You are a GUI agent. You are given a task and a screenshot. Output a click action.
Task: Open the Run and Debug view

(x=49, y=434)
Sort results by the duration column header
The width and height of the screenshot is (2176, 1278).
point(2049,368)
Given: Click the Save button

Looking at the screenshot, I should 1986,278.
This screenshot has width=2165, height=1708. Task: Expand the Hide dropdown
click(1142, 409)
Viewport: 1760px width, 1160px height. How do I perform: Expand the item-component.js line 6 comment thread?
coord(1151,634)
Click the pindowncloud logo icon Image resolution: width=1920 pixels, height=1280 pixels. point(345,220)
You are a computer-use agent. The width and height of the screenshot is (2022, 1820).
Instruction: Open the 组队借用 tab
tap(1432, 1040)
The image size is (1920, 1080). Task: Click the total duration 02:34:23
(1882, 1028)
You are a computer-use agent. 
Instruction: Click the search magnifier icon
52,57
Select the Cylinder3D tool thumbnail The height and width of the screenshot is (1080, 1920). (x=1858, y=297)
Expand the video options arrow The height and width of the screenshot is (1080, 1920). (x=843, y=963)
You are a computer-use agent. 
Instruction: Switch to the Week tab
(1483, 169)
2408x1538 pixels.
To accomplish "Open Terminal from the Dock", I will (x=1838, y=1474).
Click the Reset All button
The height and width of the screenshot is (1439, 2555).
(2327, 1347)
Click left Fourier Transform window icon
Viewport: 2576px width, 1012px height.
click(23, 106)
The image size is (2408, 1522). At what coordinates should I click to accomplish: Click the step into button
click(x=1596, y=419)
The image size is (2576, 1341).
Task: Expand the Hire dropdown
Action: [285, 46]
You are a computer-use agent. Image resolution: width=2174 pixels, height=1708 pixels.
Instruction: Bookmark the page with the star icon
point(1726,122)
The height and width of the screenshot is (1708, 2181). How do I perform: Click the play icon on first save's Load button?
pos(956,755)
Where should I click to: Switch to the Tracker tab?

## Assigned task
Everything in the material above needs to be transcribed exactly.

## Finished task
You are a GUI agent. You are given a task and a screenshot. Output a click action.
Task: Open the Run and Debug view

(x=49, y=434)
Sort results by the duration column header
The width and height of the screenshot is (2176, 1278).
point(2049,368)
Given: Click the Save button

Looking at the screenshot, I should 1986,278.
This screenshot has width=2165, height=1708. Task: Expand the Hide dropdown
click(1142, 409)
Viewport: 1760px width, 1160px height. How do I perform: Expand the item-component.js line 6 comment thread?
coord(1151,634)
Click the pindowncloud logo icon Image resolution: width=1920 pixels, height=1280 pixels. point(345,220)
You are a computer-use agent. The width and height of the screenshot is (2022, 1820).
Instruction: Open the 组队借用 tab
tap(1432, 1040)
The image size is (1920, 1080). Task: Click the total duration 02:34:23
(1882, 1028)
You are a computer-use agent. 
Instruction: Click the search magnifier icon
52,57
Select the Cylinder3D tool thumbnail The height and width of the screenshot is (1080, 1920). (x=1858, y=297)
Expand the video options arrow The height and width of the screenshot is (1080, 1920). (x=843, y=963)
You are a computer-use agent. 
Instruction: Switch to the Week tab
(1483, 169)
2408x1538 pixels.
To accomplish "Open Terminal from the Dock", I will (x=1838, y=1474).
Click the Reset All button
The height and width of the screenshot is (1439, 2555).
(2327, 1347)
Click left Fourier Transform window icon
Viewport: 2576px width, 1012px height.
click(23, 106)
The image size is (2408, 1522). At what coordinates should I click to accomplish: Click the step into button
click(x=1596, y=419)
The image size is (2576, 1341).
Task: Expand the Hire dropdown
Action: [285, 46]
You are a computer-use agent. Image resolution: width=2174 pixels, height=1708 pixels.
Instruction: Bookmark the page with the star icon
point(1726,122)
The height and width of the screenshot is (1708, 2181). How do I perform: Click the play icon on first save's Load button?
pos(956,755)
Where should I click to: Switch to the Tracker tab?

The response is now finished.